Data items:
— BEGIN —
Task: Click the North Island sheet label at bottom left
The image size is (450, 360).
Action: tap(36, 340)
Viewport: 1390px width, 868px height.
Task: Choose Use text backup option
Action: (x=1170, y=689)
— END —
EXERCISE INSTRUCTIONS:
Return every line of the items above word for word, with nothing changed.

RESULT OF THE TASK:
Task: Click the North Island sheet label at bottom left
The image size is (450, 360).
Action: tap(36, 340)
Viewport: 1390px width, 868px height.
Task: Choose Use text backup option
Action: (x=1170, y=689)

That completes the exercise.